GOAL OF THE EXERCISE -
Quote all of the records below word for word, but leave out the pictures.

(Recorded data)
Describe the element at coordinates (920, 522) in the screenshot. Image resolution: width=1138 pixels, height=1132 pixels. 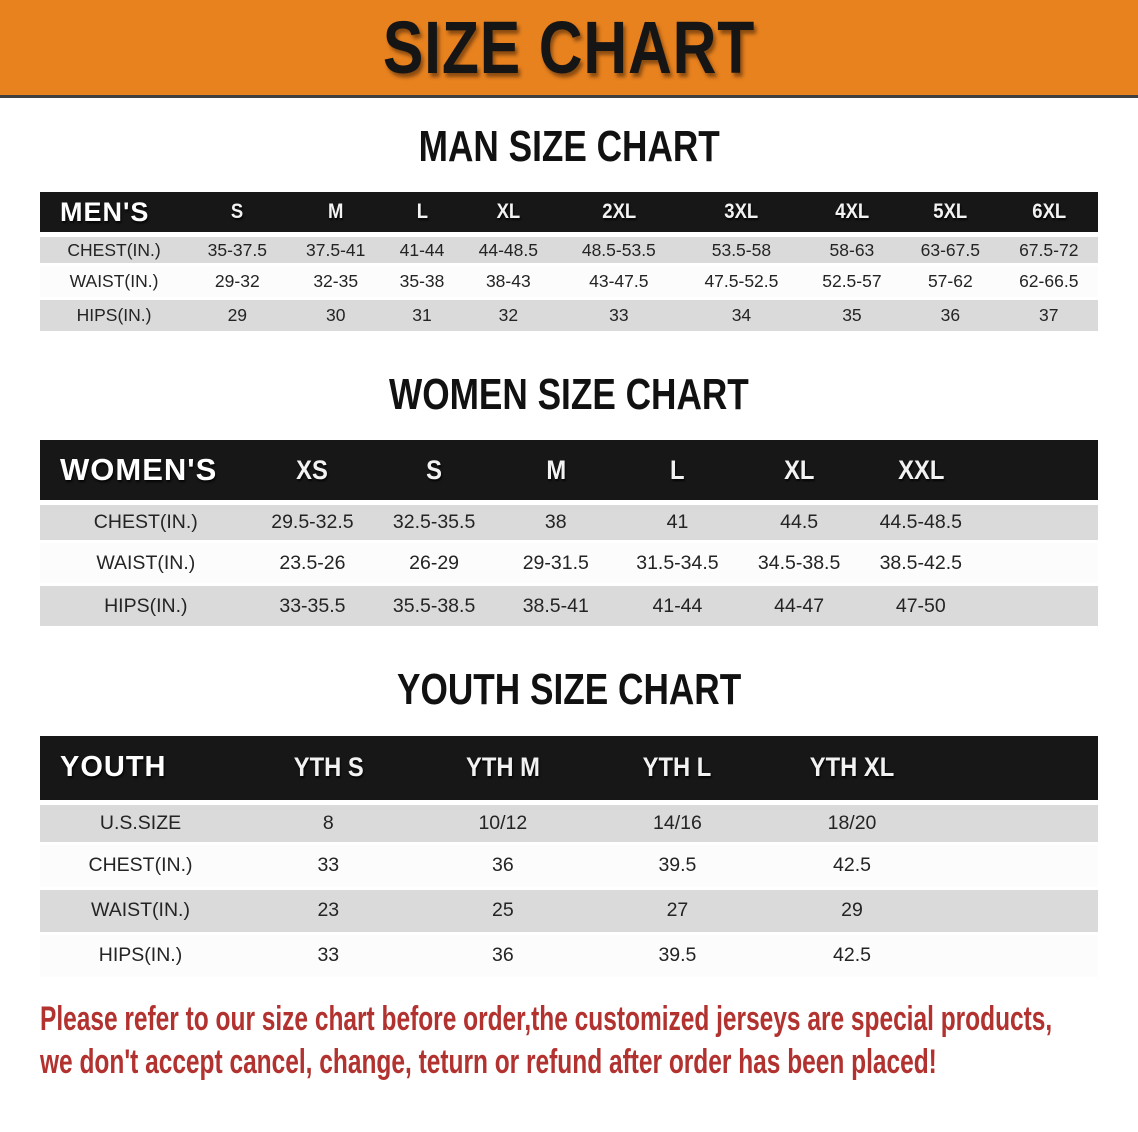
I see `size-value-cell: 44.5-48.5` at that location.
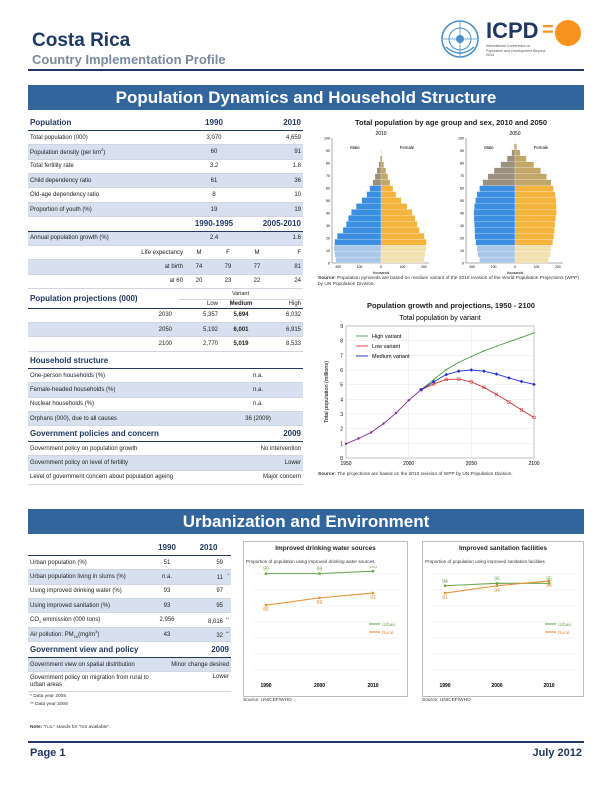 The width and height of the screenshot is (612, 792). I want to click on pyramid-age-tick: 40, so click(462, 214).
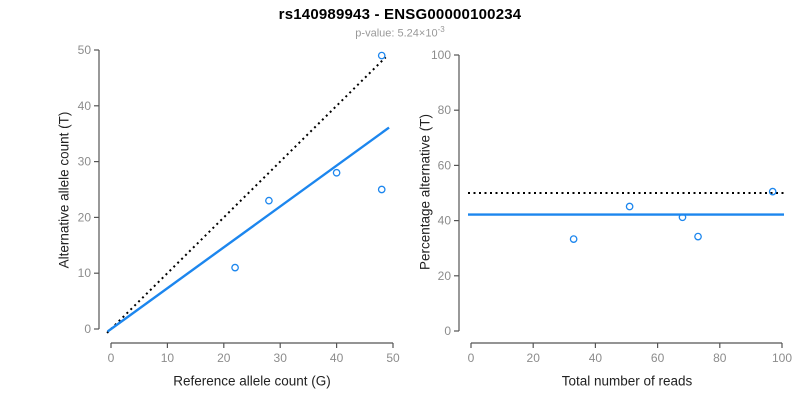 The image size is (800, 400). What do you see at coordinates (85, 273) in the screenshot?
I see `y-tick-label: 10` at bounding box center [85, 273].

ANSWER TO THE EXERCISE -
Describe the element at coordinates (920, 522) in the screenshot. Image resolution: width=1138 pixels, height=1132 pixels. 
I see `size-value-cell: 44.5-48.5` at that location.
 The width and height of the screenshot is (612, 792). I want to click on pyramid-age-tick: 40, so click(462, 214).
 The image size is (800, 400). What do you see at coordinates (85, 273) in the screenshot?
I see `y-tick-label: 10` at bounding box center [85, 273].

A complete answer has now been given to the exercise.